(Task details):
Output the entries as they appear, skipping images.
((
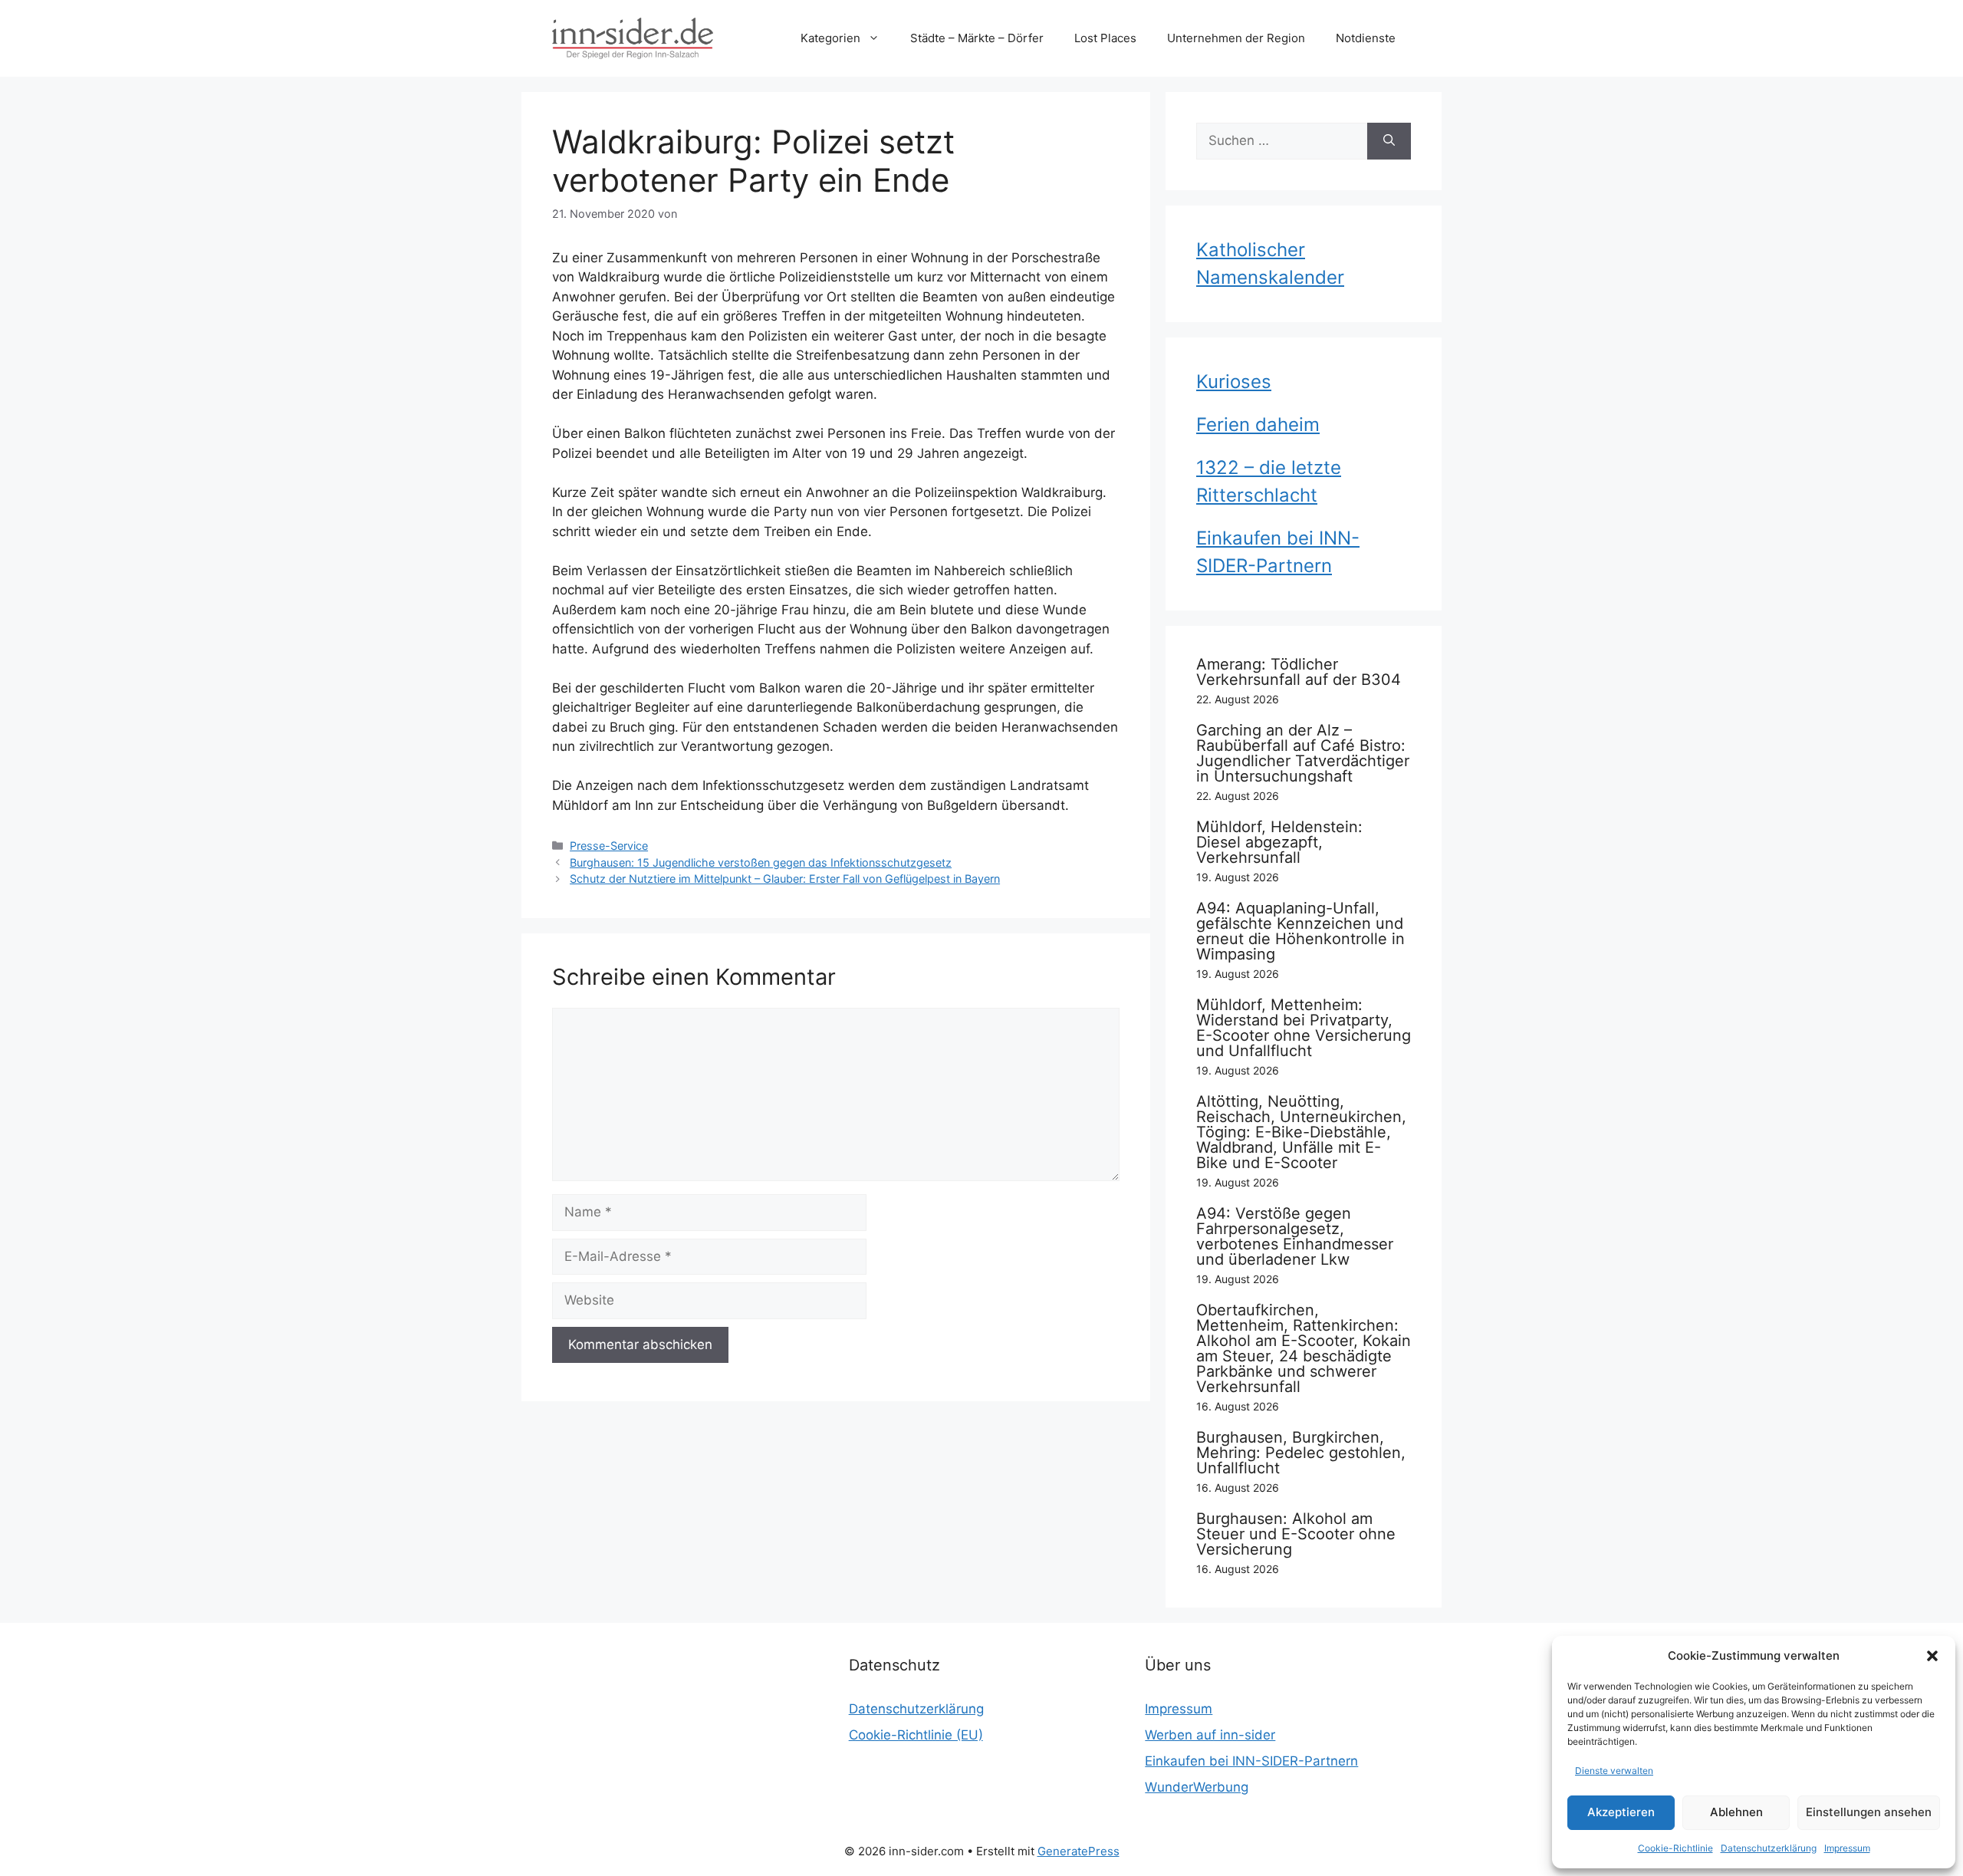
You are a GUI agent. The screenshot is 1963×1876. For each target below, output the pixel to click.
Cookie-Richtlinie (1675, 1848)
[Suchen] (1389, 141)
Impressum (1847, 1848)
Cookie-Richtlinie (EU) (916, 1735)
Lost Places (1105, 38)
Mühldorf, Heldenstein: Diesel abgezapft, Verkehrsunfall (1279, 842)
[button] (1932, 1656)
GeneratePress (1078, 1851)
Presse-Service (609, 845)
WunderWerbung (1196, 1787)
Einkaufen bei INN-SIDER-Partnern (1251, 1761)
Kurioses (1233, 381)
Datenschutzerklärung (1769, 1848)
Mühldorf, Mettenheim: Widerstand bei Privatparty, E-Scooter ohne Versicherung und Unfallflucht (1303, 1028)
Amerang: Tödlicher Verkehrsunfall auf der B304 (1298, 672)
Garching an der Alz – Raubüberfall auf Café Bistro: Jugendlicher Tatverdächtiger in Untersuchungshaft (1302, 753)
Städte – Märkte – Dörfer (977, 38)
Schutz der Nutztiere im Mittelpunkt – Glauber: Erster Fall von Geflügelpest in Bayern (785, 878)
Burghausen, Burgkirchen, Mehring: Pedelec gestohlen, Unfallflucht (1301, 1452)
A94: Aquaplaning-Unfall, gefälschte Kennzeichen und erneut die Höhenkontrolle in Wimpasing (1300, 931)
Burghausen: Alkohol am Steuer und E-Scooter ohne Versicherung (1296, 1533)
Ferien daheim (1258, 424)
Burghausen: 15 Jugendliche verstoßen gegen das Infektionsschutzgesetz (761, 862)
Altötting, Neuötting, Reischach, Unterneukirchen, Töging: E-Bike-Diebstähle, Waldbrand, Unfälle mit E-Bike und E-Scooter (1301, 1132)
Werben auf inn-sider (1210, 1735)
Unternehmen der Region (1236, 38)
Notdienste (1366, 38)
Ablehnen (1736, 1812)
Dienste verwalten (1614, 1770)
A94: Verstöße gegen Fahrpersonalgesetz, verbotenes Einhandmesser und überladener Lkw (1294, 1236)
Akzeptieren (1621, 1812)
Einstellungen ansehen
))
(Expected output):
You are a GUI agent. The screenshot is 1963×1876. For each target below, output the pixel to click.
Cookie-Richtlinie (1675, 1848)
[Suchen] (1389, 141)
Impressum (1847, 1848)
Cookie-Richtlinie (EU) (916, 1735)
Lost Places (1105, 38)
Mühldorf, Heldenstein: Diesel abgezapft, Verkehrsunfall (1279, 842)
[button] (1932, 1656)
GeneratePress (1078, 1851)
Presse-Service (609, 845)
WunderWerbung (1196, 1787)
Einkaufen bei INN-SIDER-Partnern (1251, 1761)
Kurioses (1233, 381)
Datenschutzerklärung (1769, 1848)
Mühldorf, Mettenheim: Widerstand bei Privatparty, E-Scooter ohne Versicherung und Unfallflucht (1303, 1028)
Amerang: Tödlicher Verkehrsunfall auf der B304 (1298, 672)
Garching an der Alz – Raubüberfall auf Café Bistro: Jugendlicher Tatverdächtiger in Untersuchungshaft (1302, 753)
Städte – Märkte – Dörfer (977, 38)
Schutz der Nutztiere im Mittelpunkt – Glauber: Erster Fall von Geflügelpest in Bayern (785, 878)
Burghausen, Burgkirchen, Mehring: Pedelec gestohlen, Unfallflucht (1301, 1452)
A94: Aquaplaning-Unfall, gefälschte Kennzeichen und erneut die Höhenkontrolle in Wimpasing (1300, 931)
Burghausen: Alkohol am Steuer und E-Scooter ohne Versicherung (1296, 1533)
Ferien daheim (1258, 424)
Burghausen: 15 Jugendliche verstoßen gegen das Infektionsschutzgesetz (761, 862)
Altötting, Neuötting, Reischach, Unterneukirchen, Töging: E-Bike-Diebstähle, Waldbrand, Unfälle mit E-Bike und E-Scooter (1301, 1132)
Werben auf inn-sider (1210, 1735)
Unternehmen der Region (1236, 38)
Notdienste (1366, 38)
Ablehnen (1736, 1812)
Dienste verwalten (1614, 1770)
A94: Verstöße gegen Fahrpersonalgesetz, verbotenes Einhandmesser und überladener Lkw (1294, 1236)
Akzeptieren (1621, 1812)
Einstellungen ansehen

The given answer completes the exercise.